- EXERCISE INSTRUCTIONS
A - Decide whether each statement agrees with the commentary on the problem of evil below. Answer yes or no for each, quoting the words of the commentary that decide it. (i) The quoted argument about evil is dated to 300 BCE. (ii) The writer rejects the opening definition of God. (iii) The writer holds that God creates evil.
B - Extend the commentary on the problem of evil below, picking up after its final sentence.

He begins with this definition of God:
“A being conceived as the perfect, omnipotent, omniscient originator and ruler of the universe, the principal object of faith and worship in monotheistic religions.”
which is essentially a composite definition that links to this definition from reference-dot-com and it is a reasonable definition that even I will agree with. Mr. Brain points out, in something of a category error, that the definition is accepted even with the “quibbles” in the various denominations.
Then, he jumps to this:
What if you were to simply think about what it would mean if there were a perfect, omnipotent, omniscient originator and ruler of the universe? Is it possible for such a being to exist? Epicures thought about it in 300 BCE, and he came up with this:
“The gods can either take away evil from the world and will not, or, being willing to do so, cannot; or they neither can nor will, or lastly, they are both able and willing. If they have the will to remove evil and cannot, then they are not omnipotent. If they can, but will not, than they are not benevolent. If they are neither able nor willing, then they are neither omnipotent nor benevolent. Lastly, if they are both able and willing to annihilate evil, how does it exist?”
I think that he is referring to Euthyphro’s Dilemma, which is something I’ve discussed here, but just to highlight the problem that is apparent in raising the question is that it was originally posed in a polytheistic system, with gods who operated with a defined scheme and existed within the kosmos, or world system. To attempt to push the question into a monotheistic system, especially Christianity, is simply a category error because the God that is described in the Bible exists outside of the world system, thereby operating under a different scheme. One might can ask the question, but, logically, it doesn’t apply because God doesn’t create evil, He simply uses it to fulfill His ends and intends to “annihilate evil” at the end of time, as John the Revelator wrote:
Then I saw a great white throne and him who was seated on it. From his presence earth and sky fled away, and no place was found for them. And I saw the dead, great and small, standing before the throne, and books were opened. Then another book was opened, which is the book of life. And the dead were judged by what was written in the books, according to what they had done. And the sea gave up the dead who were in it, Death and Hades gave up the dead who were in them, and they were judged, each one of them, according to what they had done. Then Death and Hades were thrown into the lake of fire. This is the second death, the lake of fire. And if anyone’s name was not found written in the book of life, he was thrown into the lake of fire. (Revelation 20:11-14, ESV)

- MATERIAL
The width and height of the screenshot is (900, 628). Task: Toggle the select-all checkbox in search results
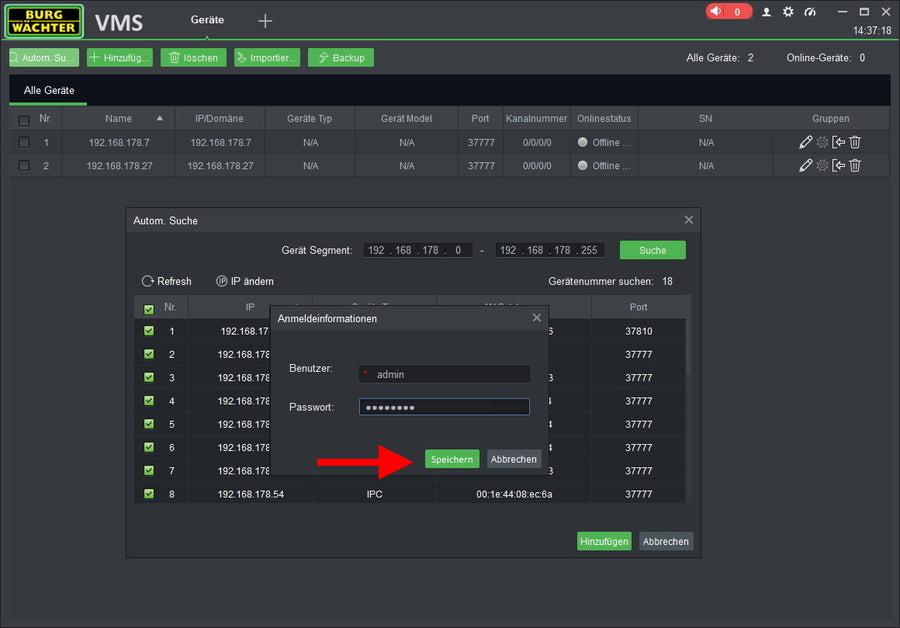(149, 309)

- ANSWERS TO THE EXERCISES
A -
(i) Yes: "Epicures thought about it in 300 BCE"
(ii) No: "it is a reasonable definition that even I will agree with"
(iii) No: "God doesn’t create evil"

B -
That statement kinda undoes this statement from Mr. Brain:
In other words, if you sit and think about who God is supposed to be, you realize that such a being is impossible. Ridiculous, in fact.
But let’s deal with this little jewel about God’s provision. After quoting (or misquoting rather) from Matthew 7:7-11, he makes this statement:
The impossibility of God is visible here as well. Based on Jesus’ statement, let’s assume that you are a child and you are starving in Ethiopia. You pray for food. What would you expect to happen based on Jesus’ statement? If God exists as an all-loving, all-knowing and all-powerful parent — a “father in heaven” — you would expect God to deliver food to you. In fact, the child should not have to pray. Normal parents provide food to their children without their children having to beg for it. Yet, strangely, on planet Earth today we find tens of millions of people dying of starvation every year.
I believe that all along, I’ve tried to make points about taking things in context and using solid exegesis as well as avoiding using the biblical text as proverbs, and following the argument, also the nature of prayer, something I’ve dealt with here. The point that often gets missed in modern bibles, that are often laced with topical headings, which are helpful, but in using them the context is lost. That particular passage from Matthew is a part of an argument that doesn’t have to deal with prayer, rather it deals with compassion. The conclusion of the argument is not v.11, it is v.12, which is known as “The Golden Rule”:
“So whatever you wish that others would do to you, do also to them, for this is the Law and the Prophets.” (Matthew 7:12 ESV)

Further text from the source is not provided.